Learn more: Resend Privacy Policy

Cloudflare (Global Network)

Purpose: Content delivery, DDoS protection, TLS termination

Data Transferred: IP addresses, user agent strings, cookies, page requests

Legal Basis: Cloudflare processes data across its global edge network but maintains GDPR compliance through:

• EU Data Processing Addendum
• Standard Contractual Clauses (SCCs)
• EU data residency options for sensitive data

Learn more: Cloudflare GDPR Compliance

Your Rights Regarding International Transfers

You have the right to:

• Request information about international transfers affecting your data
• Object to transfers where appropriate safeguards are not in place
• Request that your data be processed only within the EU (may limit service availability)

Contact hello@kopai.app for questions about international data transfers.

9. Your Rights Under GDPR

You have the following rights:

• Right to access (Art. 15): Request copies of your personal data
• Right to rectification (Art. 16): Request correction of inaccurate data
• Right to erasure (Art. 17): Request deletion of your data (“right to be forgotten”)
• Right to restriction (Art. 18): Request limitation of data processing
• Right to data portability (Art. 20): Receive your data in machine-readable format
• Right to object (Art. 21): Object to processing based on legitimate interests
• Right to withdraw consent: Where processing is based on consent

To exercise these rights, contact: hello@kopai.app

10. Data Security

We implement appropriate technical and organizational measures to protect your data, including:

• Encryption in transit (TLS)
• Encryption at rest
• Access controls
• Regular security assessments

11. Cookies and Tracking

We use cookies for authentication and service functionality. For complete details, see our Cookie Policy.

Essential Cookies (Required)

These cookies are necessary for the service to function and cannot be disabled:

• Supabase authentication cookies (sb-*): Required for secure login and session management
• CSRF protection cookies (__Secure-csrf): Security tokens to prevent cross-site request forgery
• Cloudflare security cookies (__cf_bm): Bot management and DDoS protection

Analytics Storage (Optional - Requires Consent)
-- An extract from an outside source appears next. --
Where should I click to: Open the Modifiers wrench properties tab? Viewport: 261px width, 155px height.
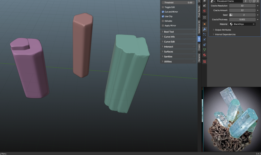point(205,29)
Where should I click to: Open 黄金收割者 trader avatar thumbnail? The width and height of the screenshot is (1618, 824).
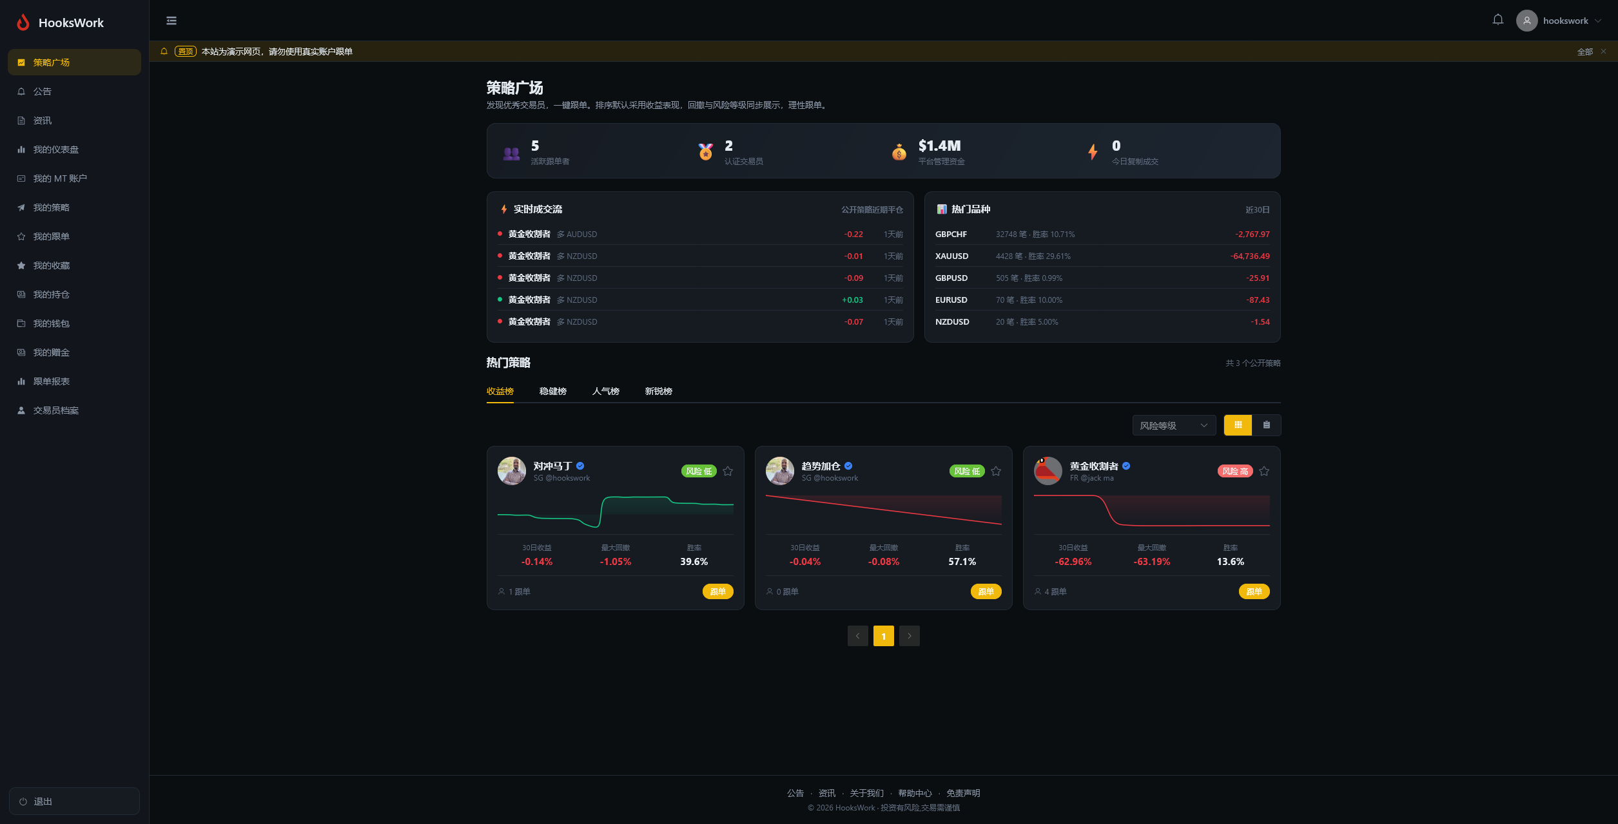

These browser-storage entries help us improve the marketing site (technically localStorage / sessionStorage rather than HTTP cookies, but treated as cookies under the ePrivacy Directive):

• kopai-cookie-consent (localStorage): records your cookie banner choice so we don’t ask on every page.
• kopai-otel-session (sessionStorage): tab-scoped random UUID v4 (session.id) used to correlate analytics events from the same browsing session. Deleted automatically when you close the tab.

For the full list of attributes captured by the analytics SDK while consent is granted (page paths, Web Vitals, browser/viewport/network metadata, Cloudflare-derived cloud.region and cloudflare.colo), see the Cookie Policy.
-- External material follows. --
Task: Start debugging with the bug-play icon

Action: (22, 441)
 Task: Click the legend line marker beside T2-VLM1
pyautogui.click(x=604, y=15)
Managing Your Cookie Preferences

You can control analytics at any time:

• Use the cookie consent banner shown on your first visit.
• Click Reject analytics in the footer of every page to withdraw consent in a single click — the SDK shuts down immediately, the session ID is deleted, and no further analytics events leave your browser.
• Click Cookie Settings in the footer to reset and re-prompt the banner.
• Configure your browser to block third-party cookies.
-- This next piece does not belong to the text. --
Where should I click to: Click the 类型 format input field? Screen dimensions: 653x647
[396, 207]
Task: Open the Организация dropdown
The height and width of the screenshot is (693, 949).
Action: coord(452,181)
Note: Blocking essential cookies will prevent you from logging in to your account.

For detailed information about each cookie, duration, and purpose, see our full Cookie Policy.

12. Children’s Data

We do not knowingly collect data from individuals under 16 years of age without parental consent, in accordance with Croatian GDPR implementation.

13. Changes to This Policy

We will notify users of material changes to this privacy policy via email and by updating the “Last updated” date.

14. Contact and Complaints

For privacy questions: hello@kopai.app

To file a complaint with the Croatian DPA: Croatian Personal Data Protection Agency Selska cesta 136, HR-10 000 Zagreb Website: https://azop.hr

---

This privacy policy complies with the General Data Protection Regulation (GDPR) and Croatian implementation law.

Note: We are assessing applicability of the Digital Services Act (EU 2022/2065). Updates will be published if required.